I'm analyzing some sports data, and I have a set of win/loss records for about 40 teams. I would like to come up with a ranking where each win is weighted by the strength of the opponent. This would have to be some iterative/recursive sort of thing where the weights and ranks are updated on each iteration until convergence. Does anyone know if there is an existing function or package for doing this sort of thing? My guess would is that it wouldn't be a sports-specific package, but I imagine this sort of thing is common across a lot of fields.
EDIT:
Here's some example data. There are 4 teams, A,B,C,and D, and each played the other team once, resulting in 10 unique games. The data are doubled so that each team's four games are listed as their own rows, with the column "a.win" referring to if "team.a" won the game (1=Yes).
dat<-data.frame(
team.a=c("A","A","A","A","B","B","B","B","C","C","C","C","D","D","D","D","E","E","E","E"),
team.b=c("B","C","D","E","A","C","D","E","A","B","D","E","A","B","C","E","A","B","C","D"),
a.win=c(1,1,0,1,0,0,1,0,0,1,1,0,1,0,0,1,0,1,1,0))
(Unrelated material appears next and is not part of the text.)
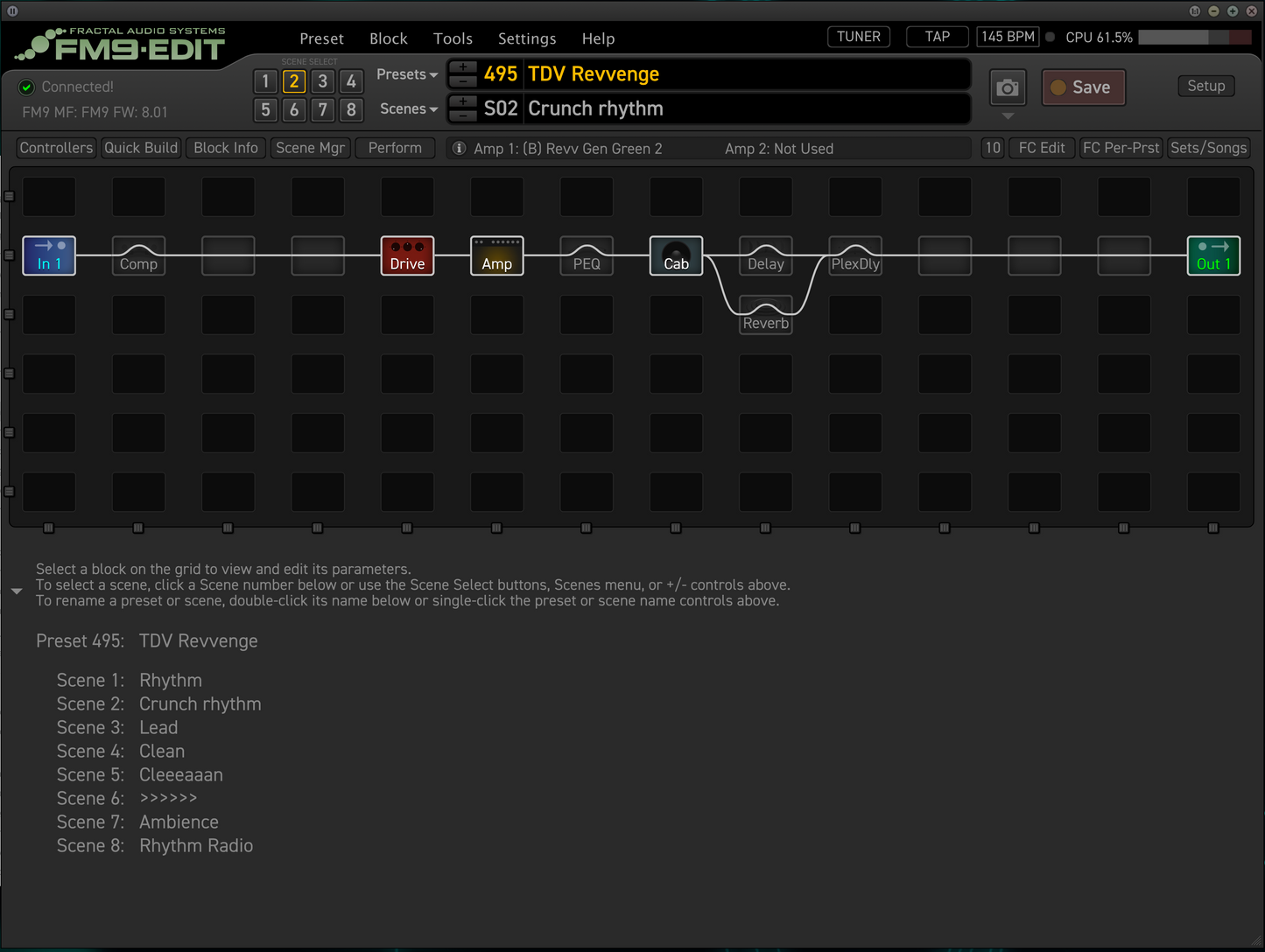Open the Block menu
The image size is (1265, 952).
click(x=388, y=38)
From these data, team A won 3/4, B won 1/4, and C,D,and E each won 2/4. But team D beat A, whereas C and E all lost to A. So intuitively D should be ranked slightly higher than C and E since one of its wins came to the highest rated opponent. Similarly, team C lost to team B (the only team with only won win) so intuitively it should be ranked lower than D and E.
I'm trying to figure out how best to assign ranks (e.g., from -1 to 1, or based on probability of winning, or number of losses, etc), and then how best to re-weight each team not just based on the number of wins/losses, but on the rank of the opponent they defeated.